私がモテてどうすんだ2巻 芹沼花依の笑顔
(私がモテてどうすんだ 2巻)
ただ主人公・芹沼花依は場面場面で、しっかり可愛らしい表情や仕草も見せてくれる。「きゃしゃに見えるけどやっぱり男子だねぇ」というセリフは意外に男心をくすぐります。だから『私がモテてどうすんだ』は実は王道的な恋愛漫画として読めたりもする。

私がモテてどうすんだ5巻 暗所恐怖症の六見遊馬
(私がモテてどうすんだ 5巻)
例えば洞窟に閉じ込められた時、暗所恐怖症の六見遊馬に対してがっちり手を握りながら、「これなら少しは不安が和らぎますか?」と芹沼花依が落ち着かせようとしてあげる。こういう積極性を見せることもあって、割りと男子的にはリードしてくれる女子は嫌いじゃない。

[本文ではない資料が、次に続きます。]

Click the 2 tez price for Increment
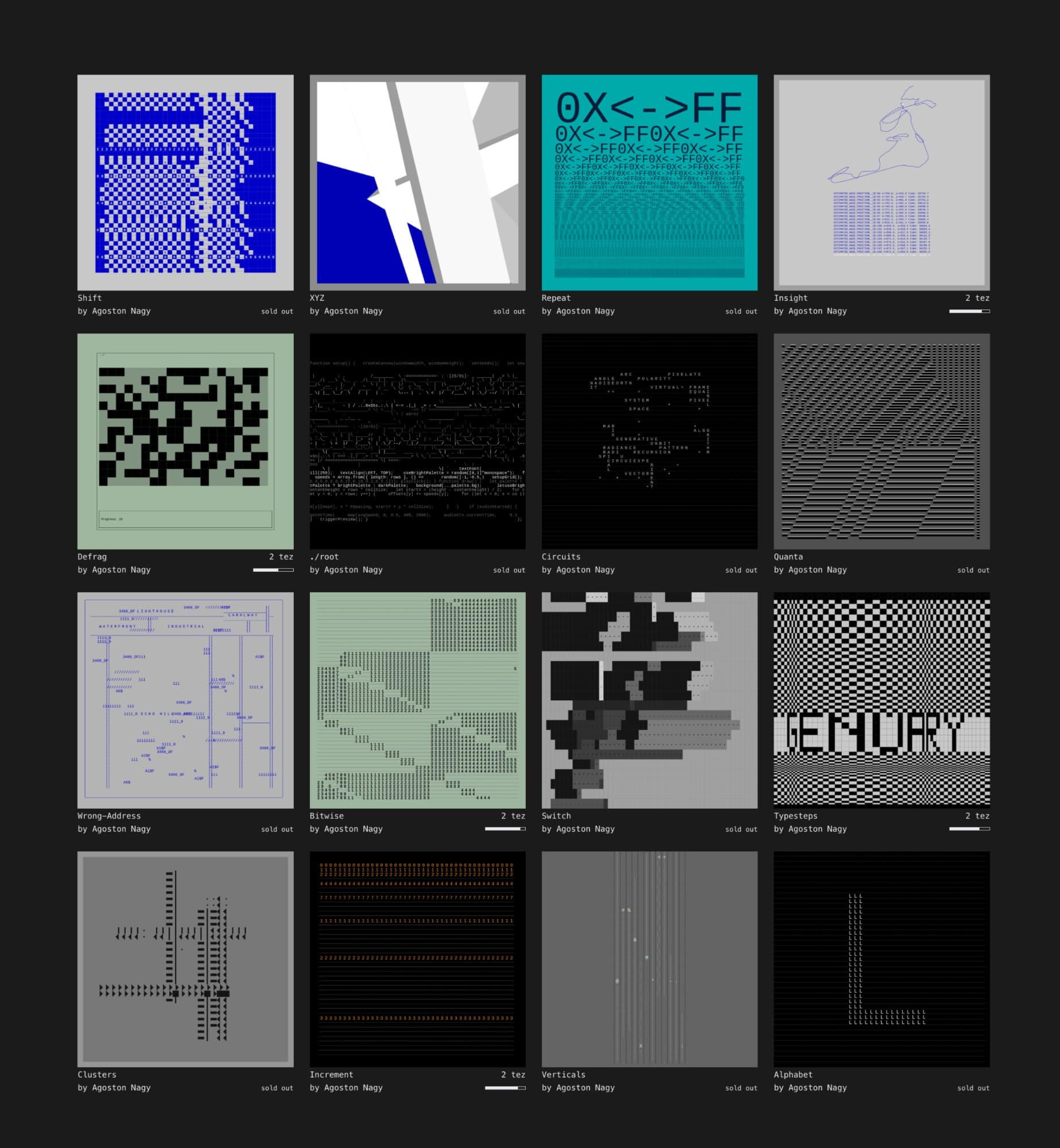 coord(512,1075)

ギャップ感が男子的には「キュンキュン」、女子的にはそれが「笑いの前フリ」みたいなもんに繋がってるんだと思います。


脇を固めるイケメンキャラたち

サッカー部・五十嵐祐輔、シオン似のチャラ男・七島希、芹沼花依と同じ史学部のサブカル系・六見遊馬、ツンデレ系の年下クン・四ノ宮隼人、BL好きのイケメン女子・二科志麻など、それぞれ個性的なキャラクターですが、このイケメンキャラクターたちも地味にレベルは高い

私がモテてどうすんだ1巻 芹沼花依4
(私がモテてどうすんだ 1巻)
あらすじに貼った画像を改めて貼っておきます。作者・ぢゅん子の「少女漫画的な画力」が高いのか、わりかし万人受けするようなカッコ良さがある。これ目当てで『私がモテてどうすんだ』を購入してもいいぐらいか。

私がモテてどうすんだ4巻 触手と美少年に鼻血ブー
(私がモテてどうすんだ 4巻)
四ノ宮隼人は植物の枝に絡まれるなどドジっ子。さながら触手プレイといった所ですが、腐女子にも有効なアイテムらしい。確かに照れ顔を浮かべながら、コッチを見つめる四ノ宮キュンにオジさんも…(*´Д`)ハァハァ

私がモテてどうすんだ3巻 二科志麻 芹沼花依 百合キス
(私がモテてどうすんだ 3巻)
二科志麻は主人公・芹沼花依と同じくゴリゴリの腐女子なんですが、百合プレイといった変化球もあります。ちなみに芹沼花依の初キス。

私がモテてどうすんだ8巻 四ノ宮隼人 友情物語
(私がモテてどうすんだ 8巻)
芹沼花依が好きなメンバー同士の友情物語など、お互いを蹴落とし合う陰湿さがないのでキャラに好感が持てる。そして、こういった場面で無理してBL展開に走ったりはしないのも良い。ギャグベースのラブコメ漫画ではあるものの、しっかり決める時は決めるメリハリ感がGood。


総合評価・評判・口コミ


『私がモテてどうすんだ』の感想をまとめると、男子でもわりかし面白い。『私がモテないのはどう考えてもお前らが悪い』をパロってるだけかと思いきや、意外にもオリジナリティー満載で楽しめます。

主人公・芹沼花依から無意味にあふれ出る「リア充オーラ」がステキ。この芹沼花依のブレないキャラクター設定が、漫画の軸として機能してるおかげでスラスラ読みやすい。それぞれのキャラクターも自ら動いてるので、その割にちゃんと読み応え(笑い)がある。

割りと敬遠されがちな設定だと思いますが、中身は実は万人受けするような王道ラブコメだったりする。逆に言えばBL的な展開は決して多くないので、腐女子の方は注意したいところではありますが。読者層や設定こそ違う感じはしますが、『ヲタクに恋は難しい』が好きな読者とかは案外ハマるかも。むしろそれよりオタク臭は強くないのでより一般読者向けか。